Armstead’s final line was one that may have turned the tide of the game – two points on 1-of-10 shooting with three turnovers in 29 minutes. Armstead had seven assists and two steals but faced constant pressure from Louisville guard Russ Smith.
Armstead entered the game third on Wichita State in scoring at 10.9 points.
“I was just missing shots … a lot of my shots were uncontested, so it wasn’t my night offensively,” Armstead said. “Their pressure had a lot to do with the mistakes I made, you have to give (Louisville) credit.”
Armstead struggled to get in the flow of the offense from the beginning of the game, going 0 for 6 from the field in the first half – including 0 for 3 on three-pointers. He didn’t score any points in the first half and WSU still went into halftime with a 26-25 lead.
“I was able to get the ball to some teammates when I felt the double team,” Armstead said. “And I was still trying to help us defensively.”
Armstead only had one foul in the first half, but picked up his second with 14:01 left in the second half and his third with 8:40 to play and the Shockers leading 53-47.
His fourth foul came with 5:22 to play and Louisville storming back from a double-digit deficit to take a 58-57 lead and put WSU coach Gregg Marshall had to begin subbing Armstead out on defensive possessions.
“I don’t think there was any debate,” Marshall said. “We discussed it, but we have to then try to keep him in as much as we can on offensive possessions. So any time we were subbing offense, defense on dead balls … there were a couple of times we would have loved to have had him in, but we didn’t want him to get his fifth foul with two, three minutes to go.”
Armstead insisted the subbing didn’t throw his rhythm off.
“I don’t think it was a factor for me,” Armstead said. “No excuses for how I played or anything like that. I struggled. It wasn’t just about the fouls.”
Freshman Fred VanVleet subbed in and out with Armstead.
“Good players have bad games, but I don’t necessarily consider it a bad game for (Armstead) because he does so much on the court,” VanVleet said. “He still made some plays for us.

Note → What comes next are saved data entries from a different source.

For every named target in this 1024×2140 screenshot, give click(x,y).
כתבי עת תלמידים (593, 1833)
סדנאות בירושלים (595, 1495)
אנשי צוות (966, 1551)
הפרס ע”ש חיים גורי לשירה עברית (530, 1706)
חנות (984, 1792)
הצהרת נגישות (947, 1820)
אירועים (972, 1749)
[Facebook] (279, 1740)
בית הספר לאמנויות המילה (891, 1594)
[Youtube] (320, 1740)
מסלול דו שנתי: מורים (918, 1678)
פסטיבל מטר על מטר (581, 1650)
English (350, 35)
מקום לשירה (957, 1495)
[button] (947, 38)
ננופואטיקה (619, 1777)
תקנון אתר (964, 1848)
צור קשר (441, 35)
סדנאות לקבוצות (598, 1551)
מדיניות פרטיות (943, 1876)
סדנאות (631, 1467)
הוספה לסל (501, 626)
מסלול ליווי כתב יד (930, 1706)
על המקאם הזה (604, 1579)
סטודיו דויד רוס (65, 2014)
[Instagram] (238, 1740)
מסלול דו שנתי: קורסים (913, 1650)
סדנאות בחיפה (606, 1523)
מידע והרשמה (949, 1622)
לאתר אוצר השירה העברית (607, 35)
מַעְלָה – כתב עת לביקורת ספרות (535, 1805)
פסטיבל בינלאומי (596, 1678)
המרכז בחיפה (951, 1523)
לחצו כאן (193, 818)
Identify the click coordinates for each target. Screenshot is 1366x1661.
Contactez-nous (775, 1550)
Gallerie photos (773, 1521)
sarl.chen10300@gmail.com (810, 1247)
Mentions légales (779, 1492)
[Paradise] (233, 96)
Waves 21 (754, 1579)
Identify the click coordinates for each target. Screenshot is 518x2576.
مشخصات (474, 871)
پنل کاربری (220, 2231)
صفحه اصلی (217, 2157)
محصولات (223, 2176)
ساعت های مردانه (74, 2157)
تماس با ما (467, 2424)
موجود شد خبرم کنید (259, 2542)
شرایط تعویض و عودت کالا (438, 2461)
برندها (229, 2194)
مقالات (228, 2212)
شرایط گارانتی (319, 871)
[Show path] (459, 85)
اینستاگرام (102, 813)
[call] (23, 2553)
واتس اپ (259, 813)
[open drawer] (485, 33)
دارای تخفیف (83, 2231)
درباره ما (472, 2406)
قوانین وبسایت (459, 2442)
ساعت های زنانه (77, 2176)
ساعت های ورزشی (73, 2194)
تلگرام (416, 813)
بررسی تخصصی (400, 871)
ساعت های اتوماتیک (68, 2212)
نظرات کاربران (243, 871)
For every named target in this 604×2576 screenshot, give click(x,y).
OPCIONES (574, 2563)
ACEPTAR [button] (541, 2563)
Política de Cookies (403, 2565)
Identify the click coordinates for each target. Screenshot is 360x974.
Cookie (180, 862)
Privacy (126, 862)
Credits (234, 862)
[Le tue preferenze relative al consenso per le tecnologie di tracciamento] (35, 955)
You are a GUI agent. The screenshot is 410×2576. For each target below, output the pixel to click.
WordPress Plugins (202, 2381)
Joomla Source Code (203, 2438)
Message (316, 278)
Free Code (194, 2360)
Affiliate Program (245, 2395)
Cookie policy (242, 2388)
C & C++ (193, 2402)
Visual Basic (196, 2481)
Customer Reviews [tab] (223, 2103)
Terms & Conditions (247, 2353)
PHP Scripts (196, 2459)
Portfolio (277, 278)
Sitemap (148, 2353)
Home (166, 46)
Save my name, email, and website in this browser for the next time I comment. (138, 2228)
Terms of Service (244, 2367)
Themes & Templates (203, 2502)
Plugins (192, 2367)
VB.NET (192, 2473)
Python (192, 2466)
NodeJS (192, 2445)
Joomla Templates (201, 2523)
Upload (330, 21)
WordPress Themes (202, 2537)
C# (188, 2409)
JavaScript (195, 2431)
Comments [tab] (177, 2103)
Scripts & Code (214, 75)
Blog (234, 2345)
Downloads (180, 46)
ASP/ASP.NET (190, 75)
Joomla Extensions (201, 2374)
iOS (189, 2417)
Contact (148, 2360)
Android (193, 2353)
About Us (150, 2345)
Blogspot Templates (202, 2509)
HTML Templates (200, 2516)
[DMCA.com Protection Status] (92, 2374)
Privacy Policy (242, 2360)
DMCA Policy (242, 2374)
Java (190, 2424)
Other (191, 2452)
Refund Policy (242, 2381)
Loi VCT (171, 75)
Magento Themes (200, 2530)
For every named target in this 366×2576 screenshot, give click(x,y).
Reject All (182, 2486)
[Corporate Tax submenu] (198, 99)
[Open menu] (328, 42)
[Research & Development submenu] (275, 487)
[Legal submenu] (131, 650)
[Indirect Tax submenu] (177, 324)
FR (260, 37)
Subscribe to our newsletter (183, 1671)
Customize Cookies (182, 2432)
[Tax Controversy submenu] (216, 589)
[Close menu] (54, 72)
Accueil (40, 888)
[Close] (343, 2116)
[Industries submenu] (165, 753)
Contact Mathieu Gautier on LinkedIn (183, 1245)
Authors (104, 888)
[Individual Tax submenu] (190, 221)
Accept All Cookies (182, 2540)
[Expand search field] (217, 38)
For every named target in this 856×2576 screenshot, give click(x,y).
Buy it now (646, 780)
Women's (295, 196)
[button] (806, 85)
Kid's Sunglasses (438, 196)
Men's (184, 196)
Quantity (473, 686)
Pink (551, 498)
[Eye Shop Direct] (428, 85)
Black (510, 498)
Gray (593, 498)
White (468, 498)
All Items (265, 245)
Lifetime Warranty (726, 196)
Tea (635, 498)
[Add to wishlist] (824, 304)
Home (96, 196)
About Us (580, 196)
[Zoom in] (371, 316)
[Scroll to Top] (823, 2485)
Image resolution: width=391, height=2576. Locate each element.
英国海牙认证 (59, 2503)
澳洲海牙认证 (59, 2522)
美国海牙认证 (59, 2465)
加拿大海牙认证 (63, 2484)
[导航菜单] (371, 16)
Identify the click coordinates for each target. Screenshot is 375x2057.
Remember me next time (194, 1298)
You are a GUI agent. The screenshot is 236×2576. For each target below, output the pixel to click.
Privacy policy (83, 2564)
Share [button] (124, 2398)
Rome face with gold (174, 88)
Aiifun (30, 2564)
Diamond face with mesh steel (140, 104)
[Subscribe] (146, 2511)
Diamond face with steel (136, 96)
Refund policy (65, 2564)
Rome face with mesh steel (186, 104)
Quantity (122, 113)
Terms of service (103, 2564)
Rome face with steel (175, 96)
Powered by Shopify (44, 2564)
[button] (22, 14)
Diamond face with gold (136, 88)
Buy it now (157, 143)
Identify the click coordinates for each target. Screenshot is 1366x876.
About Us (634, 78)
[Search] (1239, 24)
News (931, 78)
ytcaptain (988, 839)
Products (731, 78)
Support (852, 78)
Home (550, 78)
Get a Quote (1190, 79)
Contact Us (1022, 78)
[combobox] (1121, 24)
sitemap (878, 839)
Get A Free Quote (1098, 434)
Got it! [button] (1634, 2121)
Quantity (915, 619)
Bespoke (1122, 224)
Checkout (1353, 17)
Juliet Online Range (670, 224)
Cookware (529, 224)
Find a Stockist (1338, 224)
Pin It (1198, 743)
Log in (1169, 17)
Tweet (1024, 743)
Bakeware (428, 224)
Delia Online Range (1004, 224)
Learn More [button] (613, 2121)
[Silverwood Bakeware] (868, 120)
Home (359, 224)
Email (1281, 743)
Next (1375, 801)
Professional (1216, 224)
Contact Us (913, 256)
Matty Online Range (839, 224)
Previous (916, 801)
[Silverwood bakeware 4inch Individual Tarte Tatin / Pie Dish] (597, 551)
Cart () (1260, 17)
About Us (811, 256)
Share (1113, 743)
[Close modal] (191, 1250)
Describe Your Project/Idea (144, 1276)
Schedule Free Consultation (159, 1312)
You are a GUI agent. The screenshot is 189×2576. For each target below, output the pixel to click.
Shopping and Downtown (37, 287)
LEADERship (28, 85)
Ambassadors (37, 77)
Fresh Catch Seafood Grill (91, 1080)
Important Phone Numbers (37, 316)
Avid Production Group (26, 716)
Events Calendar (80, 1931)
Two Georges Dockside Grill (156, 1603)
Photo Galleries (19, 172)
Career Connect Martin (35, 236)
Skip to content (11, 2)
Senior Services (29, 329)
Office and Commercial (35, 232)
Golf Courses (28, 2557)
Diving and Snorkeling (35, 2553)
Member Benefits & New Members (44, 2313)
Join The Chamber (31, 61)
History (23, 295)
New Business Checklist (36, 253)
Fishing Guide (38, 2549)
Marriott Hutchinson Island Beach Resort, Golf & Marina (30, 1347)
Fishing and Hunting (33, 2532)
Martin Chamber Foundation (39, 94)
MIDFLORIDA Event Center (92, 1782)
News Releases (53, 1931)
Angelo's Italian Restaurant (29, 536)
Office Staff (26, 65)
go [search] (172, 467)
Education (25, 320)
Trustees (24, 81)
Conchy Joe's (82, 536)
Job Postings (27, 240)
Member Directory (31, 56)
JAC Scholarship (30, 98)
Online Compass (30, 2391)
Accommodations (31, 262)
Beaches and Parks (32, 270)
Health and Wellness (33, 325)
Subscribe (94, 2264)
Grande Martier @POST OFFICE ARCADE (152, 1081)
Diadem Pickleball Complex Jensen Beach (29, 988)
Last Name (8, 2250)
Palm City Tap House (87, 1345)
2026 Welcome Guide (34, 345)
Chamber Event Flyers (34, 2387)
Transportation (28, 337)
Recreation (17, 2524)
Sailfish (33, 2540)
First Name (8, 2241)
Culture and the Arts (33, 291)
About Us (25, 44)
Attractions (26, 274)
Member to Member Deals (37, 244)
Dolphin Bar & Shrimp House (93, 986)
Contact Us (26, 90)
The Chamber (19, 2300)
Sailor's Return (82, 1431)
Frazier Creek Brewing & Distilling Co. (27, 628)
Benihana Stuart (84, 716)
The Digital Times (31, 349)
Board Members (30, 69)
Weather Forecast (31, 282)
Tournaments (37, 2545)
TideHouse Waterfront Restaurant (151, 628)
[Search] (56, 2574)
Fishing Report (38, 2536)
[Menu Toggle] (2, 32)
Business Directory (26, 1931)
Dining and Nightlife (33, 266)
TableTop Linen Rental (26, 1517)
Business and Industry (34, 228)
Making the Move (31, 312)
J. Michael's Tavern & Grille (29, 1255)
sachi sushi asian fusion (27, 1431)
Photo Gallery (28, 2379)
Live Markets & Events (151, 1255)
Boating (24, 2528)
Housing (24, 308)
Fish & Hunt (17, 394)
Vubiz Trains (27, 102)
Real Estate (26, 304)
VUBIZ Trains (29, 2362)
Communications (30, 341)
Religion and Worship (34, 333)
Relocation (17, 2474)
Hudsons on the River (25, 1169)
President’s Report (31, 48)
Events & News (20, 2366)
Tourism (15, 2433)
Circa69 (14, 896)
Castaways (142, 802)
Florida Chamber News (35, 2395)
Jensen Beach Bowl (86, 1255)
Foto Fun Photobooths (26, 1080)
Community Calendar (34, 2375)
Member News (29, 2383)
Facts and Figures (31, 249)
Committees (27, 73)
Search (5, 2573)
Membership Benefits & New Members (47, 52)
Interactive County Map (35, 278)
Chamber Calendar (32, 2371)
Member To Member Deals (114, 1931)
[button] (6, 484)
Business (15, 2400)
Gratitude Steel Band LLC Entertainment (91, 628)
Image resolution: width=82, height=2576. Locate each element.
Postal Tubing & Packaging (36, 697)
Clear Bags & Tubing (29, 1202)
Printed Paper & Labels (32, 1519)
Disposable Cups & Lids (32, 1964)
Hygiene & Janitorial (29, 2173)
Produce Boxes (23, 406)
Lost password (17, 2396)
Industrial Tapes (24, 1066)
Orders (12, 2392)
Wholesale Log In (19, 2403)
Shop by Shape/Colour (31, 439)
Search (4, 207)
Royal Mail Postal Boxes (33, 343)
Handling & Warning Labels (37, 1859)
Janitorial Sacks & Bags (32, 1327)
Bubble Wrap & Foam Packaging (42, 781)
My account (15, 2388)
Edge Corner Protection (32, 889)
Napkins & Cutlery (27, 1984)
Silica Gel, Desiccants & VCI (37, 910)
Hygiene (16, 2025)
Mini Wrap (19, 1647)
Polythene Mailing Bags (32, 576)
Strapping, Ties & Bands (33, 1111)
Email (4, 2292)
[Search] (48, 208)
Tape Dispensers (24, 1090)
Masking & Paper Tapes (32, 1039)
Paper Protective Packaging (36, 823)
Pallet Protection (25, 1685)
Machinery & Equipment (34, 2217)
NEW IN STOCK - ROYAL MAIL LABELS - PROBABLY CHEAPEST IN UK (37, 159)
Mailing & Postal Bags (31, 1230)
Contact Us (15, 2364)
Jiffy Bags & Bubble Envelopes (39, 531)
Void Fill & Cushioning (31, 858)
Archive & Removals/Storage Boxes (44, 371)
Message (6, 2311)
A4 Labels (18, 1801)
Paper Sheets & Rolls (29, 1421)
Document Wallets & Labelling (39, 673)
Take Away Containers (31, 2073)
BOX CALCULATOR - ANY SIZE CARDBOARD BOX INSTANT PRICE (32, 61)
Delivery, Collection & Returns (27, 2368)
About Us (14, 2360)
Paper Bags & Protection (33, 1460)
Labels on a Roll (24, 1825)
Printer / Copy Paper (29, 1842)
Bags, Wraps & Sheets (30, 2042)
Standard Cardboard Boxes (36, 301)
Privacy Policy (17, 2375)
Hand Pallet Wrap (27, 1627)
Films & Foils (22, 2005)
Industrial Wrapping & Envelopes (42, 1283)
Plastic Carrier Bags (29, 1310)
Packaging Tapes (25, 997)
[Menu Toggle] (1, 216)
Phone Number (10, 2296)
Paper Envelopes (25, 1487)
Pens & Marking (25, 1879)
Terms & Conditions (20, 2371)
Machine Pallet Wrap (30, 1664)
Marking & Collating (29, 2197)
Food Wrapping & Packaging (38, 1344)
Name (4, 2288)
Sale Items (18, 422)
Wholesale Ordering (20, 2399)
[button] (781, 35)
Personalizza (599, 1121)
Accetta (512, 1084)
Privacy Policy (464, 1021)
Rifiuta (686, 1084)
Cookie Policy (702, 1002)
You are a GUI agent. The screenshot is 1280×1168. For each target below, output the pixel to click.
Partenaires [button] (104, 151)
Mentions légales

He still played great defense like he always does.”
The loss brings an end to Armstead’s college odyssey – he played two years at Chipola (Fla.) Junior College, one year at Oregon, paid his own way to school while sitting out last year at Wichita State, and then closed things out by helping lead the Shockers to their first Final Four since 1965.
“This is hard, but it’s over now,” Armstead said. “I’m going to keep grinding, keep working and hopefully play at the next level. We’ve set the stakes high for the guys that are coming back and I hope they can live up to that.”